La deuxième possibilité d’articulation entre coopérateurs et salariés de la coopérative a été introduite dans le statut coopératif en 2001 : il s’agit de la société coopérative d’intérêt collectif (SCIC), définie au Titre II ter de la loi de 1947, dont le terrain d’application inclut, mais dépasse aussi, et de loin, celui de la seule coopération de consommation. Cette formule juridique constitue en quelque sorte une « généralisation » de la coopération « fonctionnelle » (de consommation, de crédit, de production, etc.) en raisonnant « par projet », ou par filière : « Peut être associé d’une société coopérative d’intérêt collectif toute personne physique ou morale qui contribue par tout moyen à l’activité de la coopérative [16], notamment toute personne productrice de biens ou de services, tout salarié de la coopérative, toute personne qui bénéficie habituellement, à titre gratuit ou onéreux, des activités de la coopérative, toute personne physique souhaitant participer bénévolement à son activité ou toute personne publique » (art. 19 septies, al. 1).

Toutes les personnes, physiques ou morales, susceptibles de concourir à la réussite du projet, ou concourant à la filière, peuvent être associées, tant pour la constitution du capital nécessaire que pour l’organisation du pouvoir.
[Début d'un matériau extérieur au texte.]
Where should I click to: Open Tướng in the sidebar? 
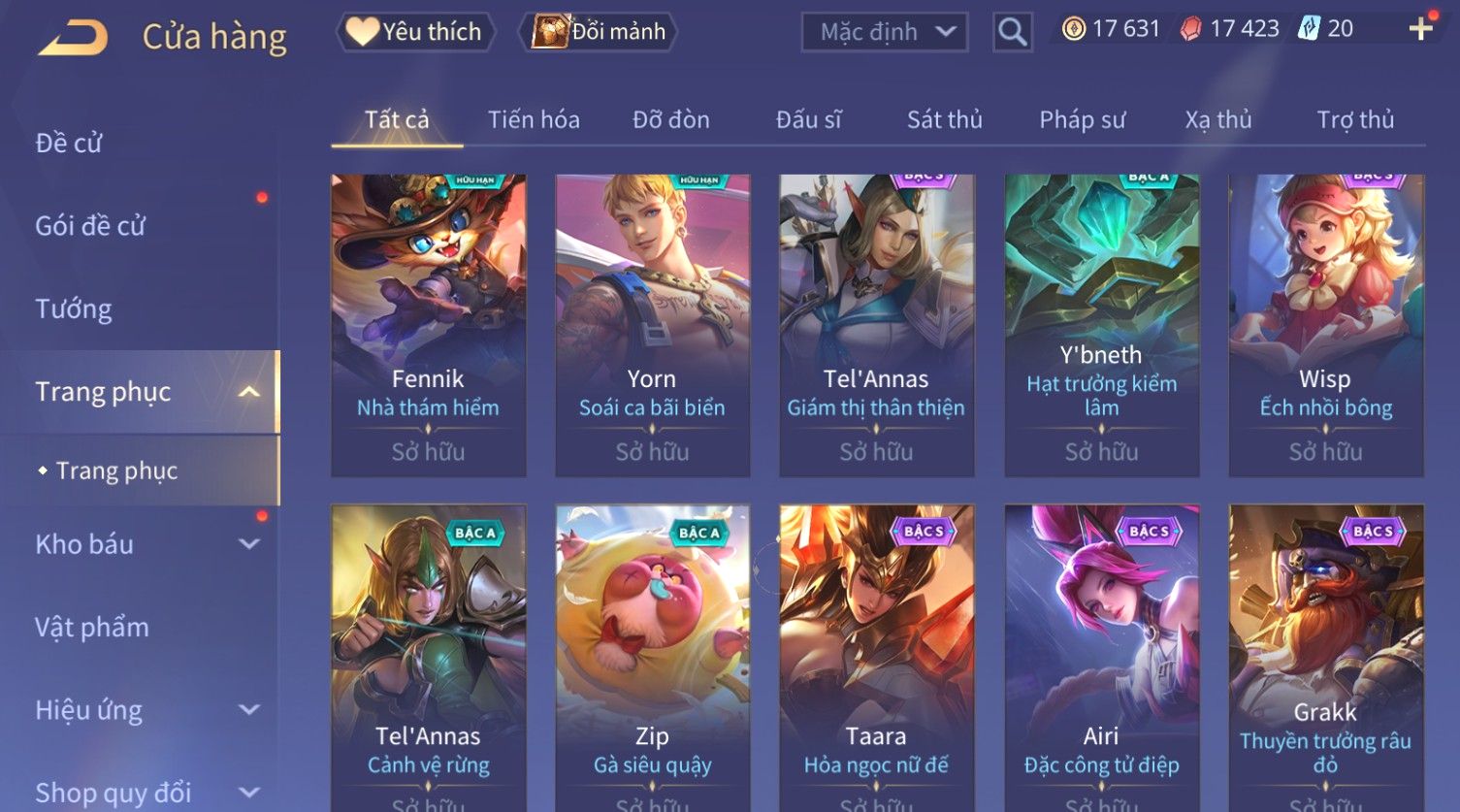74,309
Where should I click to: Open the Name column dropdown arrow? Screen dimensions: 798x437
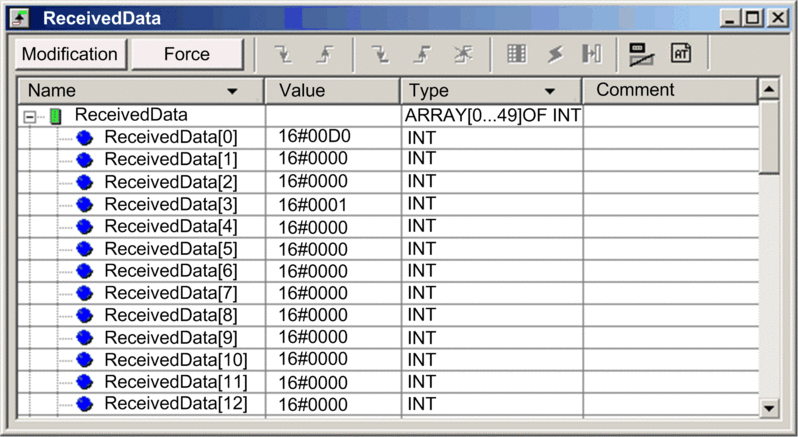click(x=233, y=91)
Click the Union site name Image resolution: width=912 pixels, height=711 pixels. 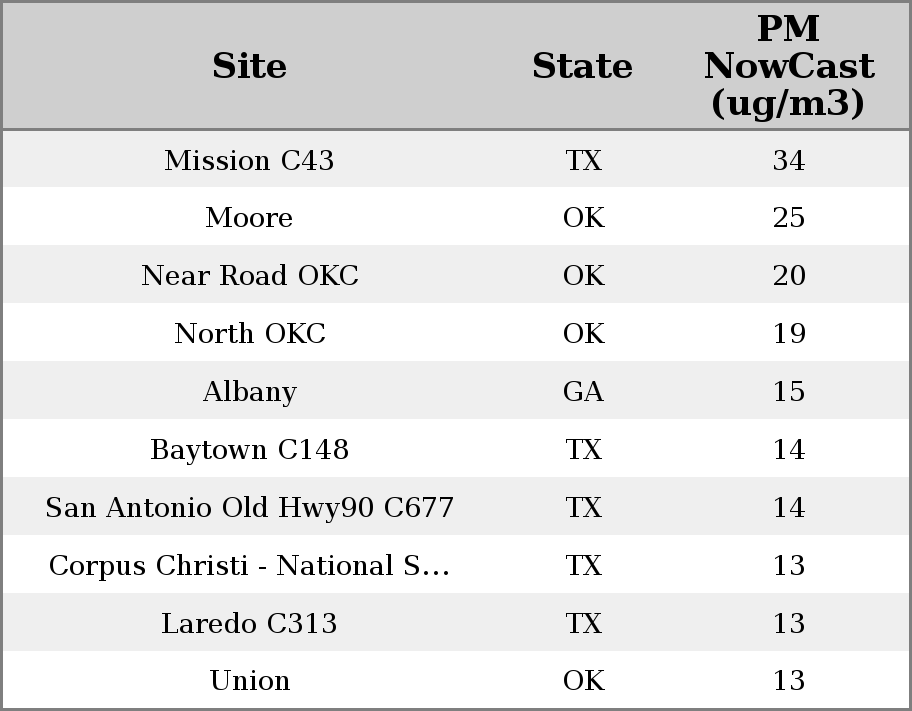[249, 681]
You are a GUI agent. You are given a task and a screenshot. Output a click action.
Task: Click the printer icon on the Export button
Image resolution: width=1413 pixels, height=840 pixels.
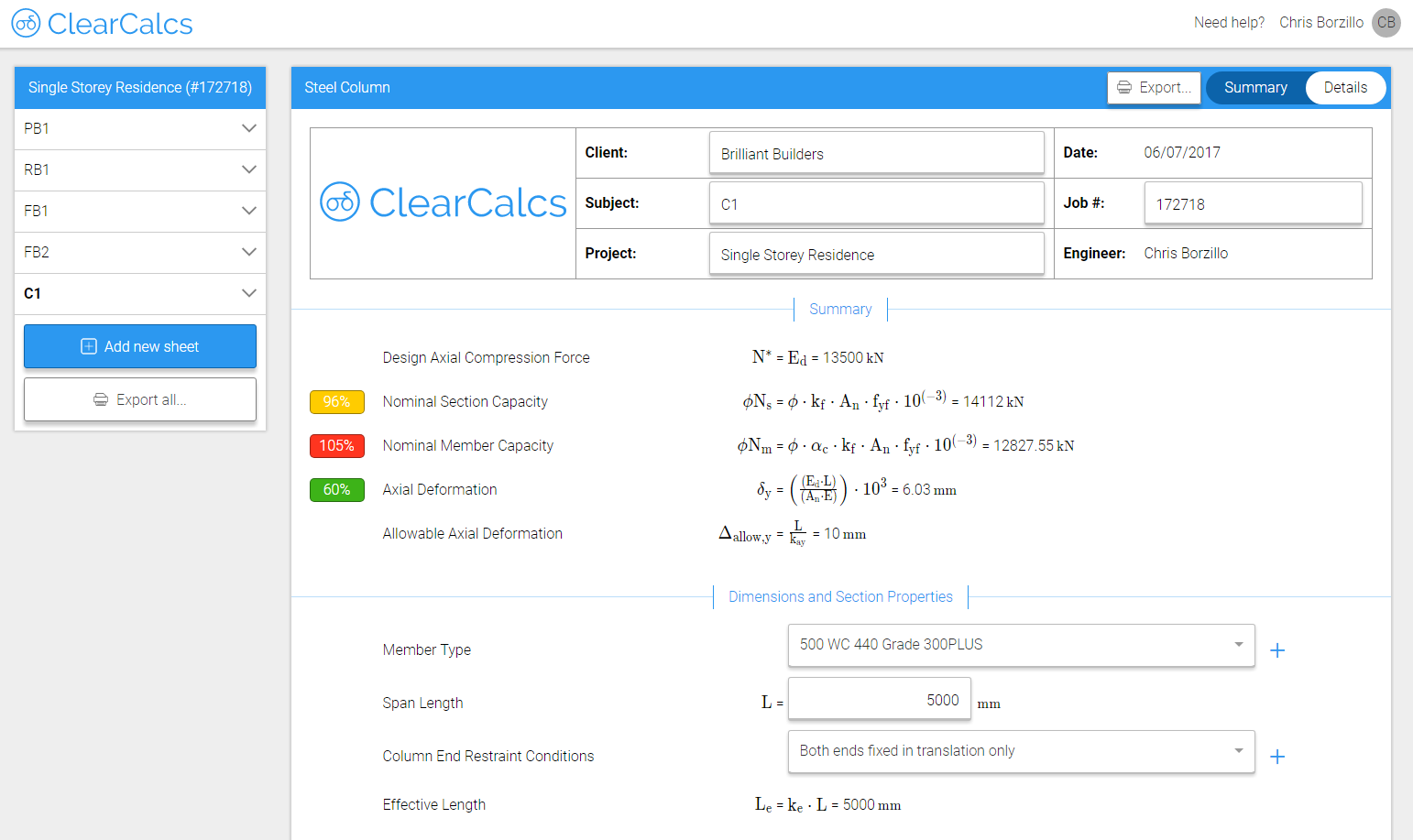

Mais cette généreuse ouverture reste encadrée. Deux catégories d’associés sont obligatoires, une troisième étant susceptible de regrouper tous les associés qui ne relèveraient pas de l’une des deux premières : « Les personnes qui bénéficient habituellement, à titre gratuit ou onéreux, des activités de la coopérative et les salariés… » (ibid., al. 2).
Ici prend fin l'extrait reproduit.